Al momento, non sussistendo i presupposti tecnici e operativi per integrare stabilmente i servizi di controllo con una componente dell’Esercito, è stata ipotizzata l’istituzione di una “zona a vigilanza rafforzata” nel territorio comunale di Cerignola, secondo quanto previsto dall’articolo 4 del decreto citato.
La proposta sarà discussa nella prossima riunione del Comitato, convocata per il 4 marzo e allargata alla presenza del Procuratore della Repubblica presso il Tribunale di Foggia.
Focus sulla sicurezza nelle scuole
Il vertice è stato anche occasione per analizzare i dati forniti dall’Ufficio Scolastico Provinciale sugli episodi di violenza registrati negli istituti scolastici.

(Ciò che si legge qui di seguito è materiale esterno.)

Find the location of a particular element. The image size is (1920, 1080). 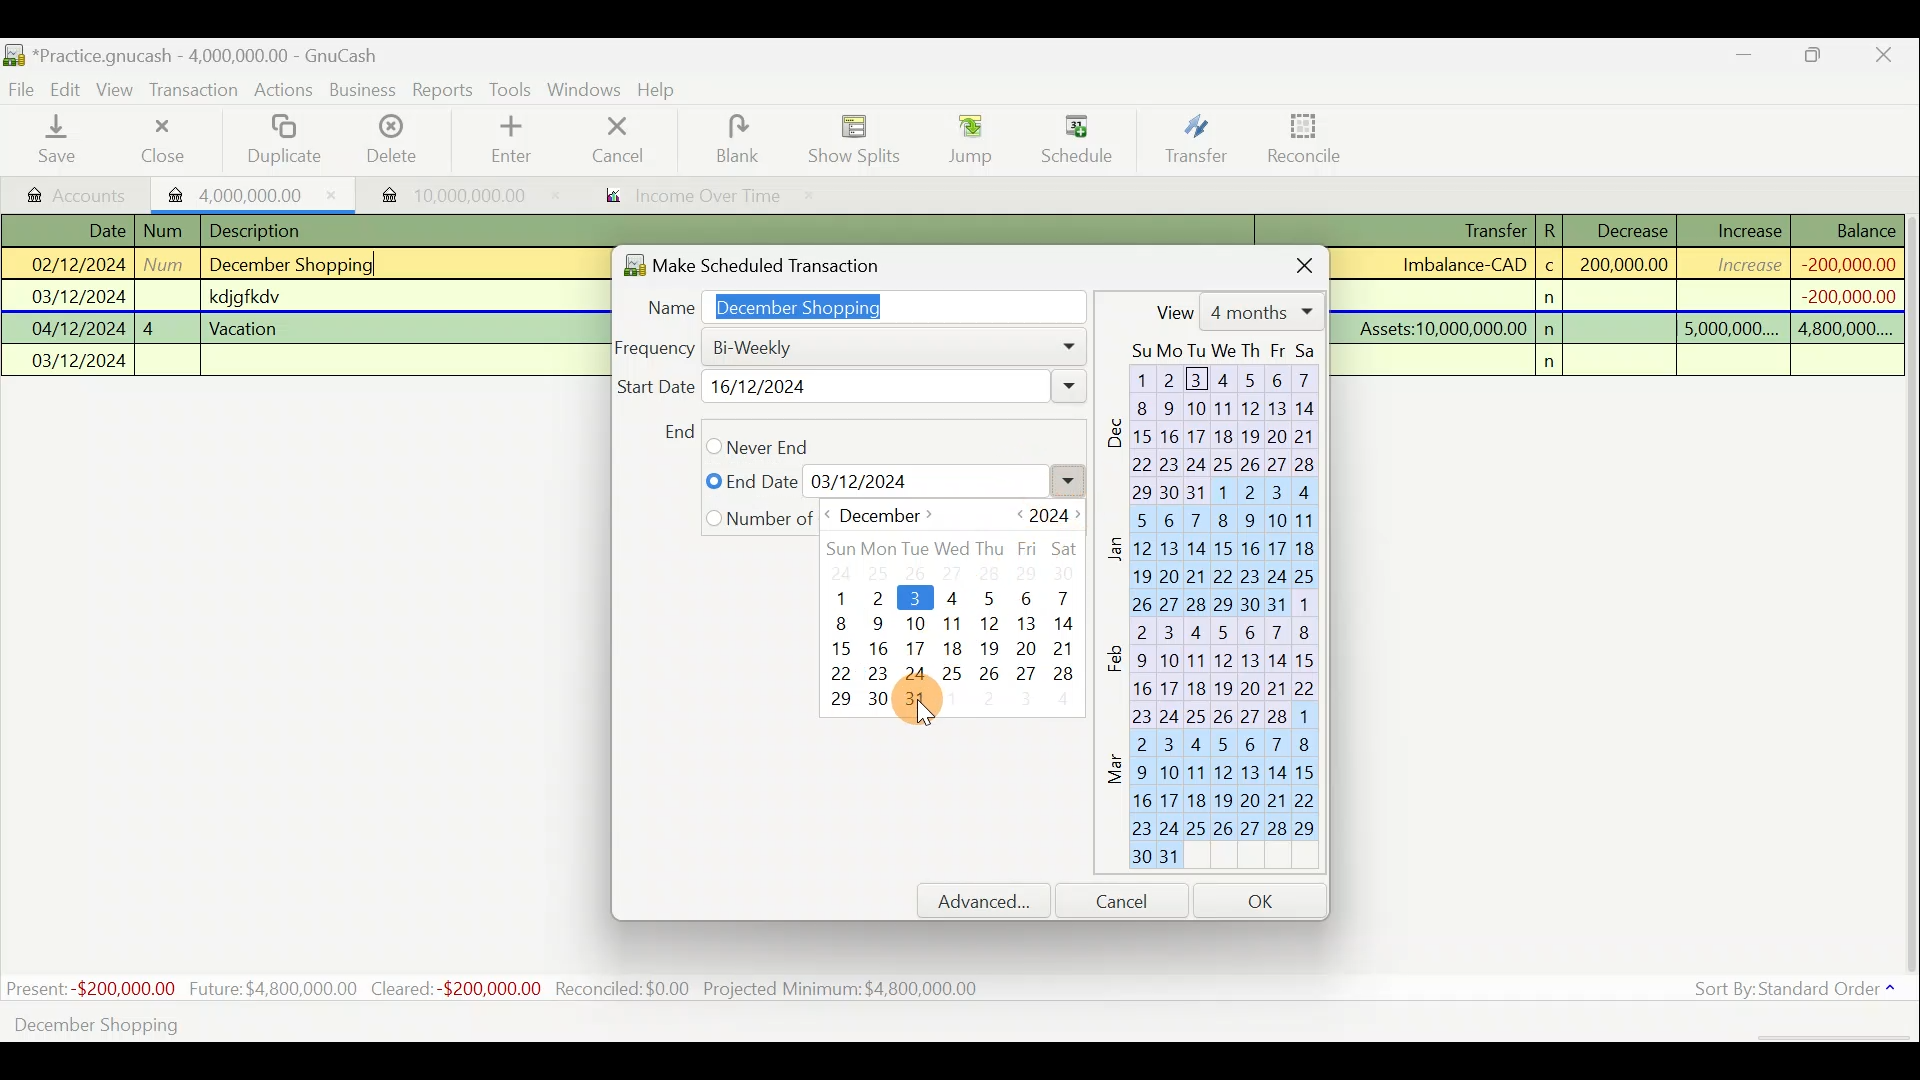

È stata condivisa la necessità di implementare percorsi formativi all’interno di alcune scuole con il contributo delle forze dell’ordine, coinvolgendo anche i genitori nel processo educativo.
Il prefetto ha inoltre ricordato che il nuovo decreto sicurezza introduce la possibilità di irrogare sanzioni amministrative da 200 a 1.000 euro nei confronti degli esercenti la potestà genitoriale nel caso in cui un minore, già destinatario di ammonimento da parte del questore, reiteri condotte violente riconducibili a reati di percosse, violenza personale, lesioni o minaccia.
Saranno in ogni caso garantiti controlli delle forze dell’ordine all’esterno degli istituti scolastici nell’ambito delle operazioni “Scuole Sicure”, eventualmente anche con l’ausilio di unità cinofile.
Ulteriori rafforzamenti dei presidi potranno essere valutati nelle prossime settimane.